Copas and Jackson suggested that a “bound for publication bias”, which they had demonstrated in other fields, would result in an apparent treatment effect being derived mainly or totally from the studies using the smallest sample sizes; a genuine treatment effect would show relatively even effect sizes across different sample sizes, although there would be greater statistical significance with larger groups. Lösel and Schmucker rejected this idea, saying their data showed no difference between published and unpublished studies. But the fact is, that even their "unpublished" studies were in one sense published: that is, their authors revealed them to Lösel and Schmucker. The Copas and Jackson hypothesis implies that this would still result in the suppression of unsuccessful studies, as their authors would not want to reveal them to colleagues.

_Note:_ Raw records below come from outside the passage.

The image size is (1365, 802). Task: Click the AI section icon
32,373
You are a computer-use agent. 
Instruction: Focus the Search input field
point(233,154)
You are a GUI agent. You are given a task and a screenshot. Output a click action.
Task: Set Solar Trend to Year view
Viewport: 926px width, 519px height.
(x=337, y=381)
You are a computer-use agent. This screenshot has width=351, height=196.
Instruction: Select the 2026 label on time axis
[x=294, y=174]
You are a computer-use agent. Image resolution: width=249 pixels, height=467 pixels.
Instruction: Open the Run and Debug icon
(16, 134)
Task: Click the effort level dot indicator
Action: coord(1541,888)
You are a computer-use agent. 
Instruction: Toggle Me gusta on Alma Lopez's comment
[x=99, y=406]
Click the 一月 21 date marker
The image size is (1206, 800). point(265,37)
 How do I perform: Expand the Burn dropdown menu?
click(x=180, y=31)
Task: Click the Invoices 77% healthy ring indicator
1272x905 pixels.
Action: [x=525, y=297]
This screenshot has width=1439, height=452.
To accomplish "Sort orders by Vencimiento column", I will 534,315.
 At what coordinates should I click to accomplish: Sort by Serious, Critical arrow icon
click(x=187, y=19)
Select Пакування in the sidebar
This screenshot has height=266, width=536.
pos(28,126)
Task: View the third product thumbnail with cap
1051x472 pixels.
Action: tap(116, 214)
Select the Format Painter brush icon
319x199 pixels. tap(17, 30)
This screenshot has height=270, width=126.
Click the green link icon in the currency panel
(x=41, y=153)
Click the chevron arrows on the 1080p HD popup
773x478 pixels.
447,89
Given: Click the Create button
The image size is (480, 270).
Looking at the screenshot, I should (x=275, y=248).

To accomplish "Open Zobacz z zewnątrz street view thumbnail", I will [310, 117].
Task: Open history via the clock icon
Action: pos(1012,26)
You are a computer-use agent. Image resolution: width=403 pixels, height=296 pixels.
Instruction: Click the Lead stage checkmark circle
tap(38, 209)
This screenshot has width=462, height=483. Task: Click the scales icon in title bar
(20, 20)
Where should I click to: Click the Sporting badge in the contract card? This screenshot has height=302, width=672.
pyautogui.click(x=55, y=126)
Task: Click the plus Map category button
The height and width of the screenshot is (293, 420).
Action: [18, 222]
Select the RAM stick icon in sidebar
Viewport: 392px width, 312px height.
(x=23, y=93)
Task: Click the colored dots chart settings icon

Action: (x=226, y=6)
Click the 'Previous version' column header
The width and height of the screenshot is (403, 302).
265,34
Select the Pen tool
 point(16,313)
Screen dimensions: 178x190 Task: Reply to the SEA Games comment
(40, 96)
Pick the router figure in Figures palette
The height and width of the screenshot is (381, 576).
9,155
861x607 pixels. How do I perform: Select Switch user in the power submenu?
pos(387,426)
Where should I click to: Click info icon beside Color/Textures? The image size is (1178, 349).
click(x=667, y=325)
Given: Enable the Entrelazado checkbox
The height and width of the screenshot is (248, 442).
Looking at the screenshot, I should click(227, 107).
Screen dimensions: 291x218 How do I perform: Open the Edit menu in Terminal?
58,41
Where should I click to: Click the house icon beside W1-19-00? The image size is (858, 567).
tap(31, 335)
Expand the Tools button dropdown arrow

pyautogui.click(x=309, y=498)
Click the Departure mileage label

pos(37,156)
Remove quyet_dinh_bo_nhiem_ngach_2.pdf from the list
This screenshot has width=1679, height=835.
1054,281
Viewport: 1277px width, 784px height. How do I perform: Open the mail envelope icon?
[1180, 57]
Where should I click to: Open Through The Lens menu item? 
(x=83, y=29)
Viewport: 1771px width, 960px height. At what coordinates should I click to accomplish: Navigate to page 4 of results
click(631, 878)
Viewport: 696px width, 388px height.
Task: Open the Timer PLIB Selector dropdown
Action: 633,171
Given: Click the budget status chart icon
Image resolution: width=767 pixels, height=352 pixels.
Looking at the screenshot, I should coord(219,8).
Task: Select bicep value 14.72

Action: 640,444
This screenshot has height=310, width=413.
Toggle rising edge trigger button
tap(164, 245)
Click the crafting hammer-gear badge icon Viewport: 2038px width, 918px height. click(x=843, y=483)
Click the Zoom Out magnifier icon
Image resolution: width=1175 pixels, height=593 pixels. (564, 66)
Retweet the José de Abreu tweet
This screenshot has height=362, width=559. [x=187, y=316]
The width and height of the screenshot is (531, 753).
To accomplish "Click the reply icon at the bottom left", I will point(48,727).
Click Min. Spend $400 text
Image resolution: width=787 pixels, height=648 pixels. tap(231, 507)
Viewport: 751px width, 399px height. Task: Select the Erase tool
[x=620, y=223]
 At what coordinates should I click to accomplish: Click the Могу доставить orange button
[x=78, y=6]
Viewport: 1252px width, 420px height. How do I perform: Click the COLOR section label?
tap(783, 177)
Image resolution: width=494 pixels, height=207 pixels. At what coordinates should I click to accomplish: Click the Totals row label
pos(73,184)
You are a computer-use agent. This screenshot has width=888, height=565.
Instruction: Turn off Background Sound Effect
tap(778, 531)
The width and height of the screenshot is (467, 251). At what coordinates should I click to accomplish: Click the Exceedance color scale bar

A proper test of the hypothesis requires a comparison of sample size with treatment effect size. If Copas and Jackson's hypothesis is correct, then the strongest treatment effect should be shown by the smallest studies. If there is a genuine treatment effect, however, then clearly the largest studies will bring this out more strongly. Once again, Lösel and Schmucker's metaanalysis inadvertently provided data enabling this to be examined. The result is in the table below:
It is clear from this that the alleged treatment effect emanates almost entirely from the smallest studies, exactly as the bound for publication hypothesis predicts. To be fair, the supposed treatment effect for the middle group (samples of 101 to 200) reaches statistical significance, but the odds ratio is still only 1.65. The odds ratio for the smallest groups is 4.03. The odds ratio for the largest groups is 0.88, i.e., once again a suggestion that the treatment may actually be making people worse.
Before leaving Lösel and Schmucker, it is interesting to note that they recorded whether the authors of the research studies included in their metaanalysis were also the people who had conducted the treatment programme in question. When the Home Office introduced offending behaviour programmes it was intended to keep the clinical work and the evaluations of it separate, so that clinicians were not reporting on the effectiveness of their own work. They did not entirely keep to this, but it is a sound principle. This is not because clinicians are dishonest, but because human judgement is prone to various kinds of bias. One cannot always be certain where this bias enters into the reporting of research, but it is clear that having people report on the effectiveness of their own clinical work allows for some distortion to creep in where others might report more objectively. The odds ratio for those studies in which people are reported on their own work was 1.92, indicating that treated offenders did almost twice as well as those in the control group. This was statistically significant. The comparable figure for studies in which people were reporting on someone else's work was 0.99, which means no treatment effect was found. In other words, treatment was only reported to be effective where people were reporting on their own work.